I was never an enthusiastic McCain voter, and his campaign pushed me to the point of ambivalence over the past two months. The biggest blow was McCain's muddled-yet-enthusiastic support for the bailout plan, which might be the worst Congressional bill of my lifetime.
In addition, McCain's campaign has shown a frightening inability to remain organized or on-message. That's not only ineffective campaigning, but it bespeaks an unreadiness to govern. The Republican establishment has united, thus, to defeat Barack Obama (a worthy goal), but not to elect John McCain.
The nomination of Sarah Palin for Vice President helped Mr. McCain's cause with true conservatives like myself. She arrives, after all, with reform and conservative credentials, and a realness that is refreshingly foreign to the elite "I'm-from-Washington-and-I'm-here-to-help" attitude embodied by Mr. Biden, among others. However, the campaign's deployment of Ms. Palin has erased much of that good feeling. Rather than campaigning as herself, she has been tasked with bulldogging Obama and pumping up crowds. She could have brought a common-sense, maternal integrity to the campaign, but the consultants (no doubt) believed she couldn't handle real campaigning and had to act as a glorified surrogate instead.

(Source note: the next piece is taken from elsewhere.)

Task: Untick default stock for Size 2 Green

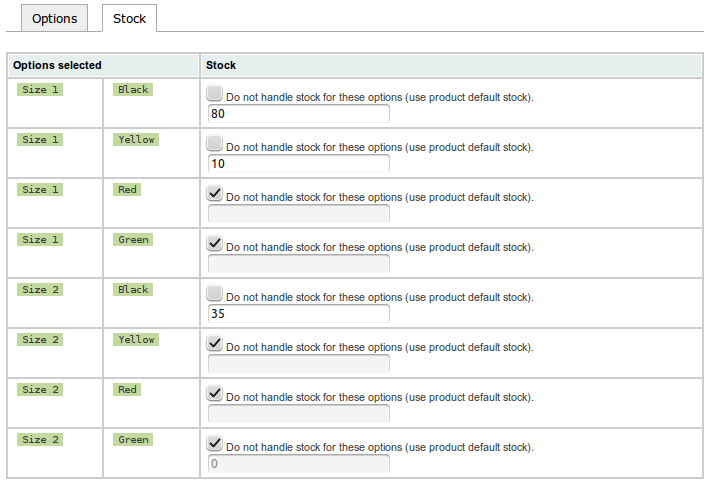Action: (x=214, y=443)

Thus, one day before the election, I remain an undecided voter. I won't vote for Obama. If he lived in Europe, he'd proudly call himself a socialist (he likes socialized medicine, socialized housing, socialized insurance). He hasn't found a problem he doesn't think government can solve. He hasn't found an issue on which he disagrees with Nancy Pelosi and Harry Reid. He hasn't delivered on his promise to change the tenor of Washington politics. I urge those of you who live in swing states to vote for McCain - if only to forestall a government unified across all branches in its love for itself.
But I may not vote for McCain. Would Bob Barr (Libertarian) or Chuck Baldwin (Constitution) make a better president? Perhaps, perhaps not. But neither is going to be elected, and a vote for either registers my disillusionment with McCain. A vote for a third-party gives me a modicum of vengeance on a Republican Party that had a mandate to make government smaller, more transparent, and more fair and abandoned that mandate.
For whom will I vote? Ultimately, I might walk into the voting booth tomorrow at 7:15am without having made up my mind.
1 comment:
Chops, I hope you will consider the "Election Note From The Publisher" found at this link when making your final decision.
http://files.smartcommunicator.net/customers/136/Attachments/08-45b.pdf
Character is the key. Knowledge and policy flaws are correctible but absence of character is not.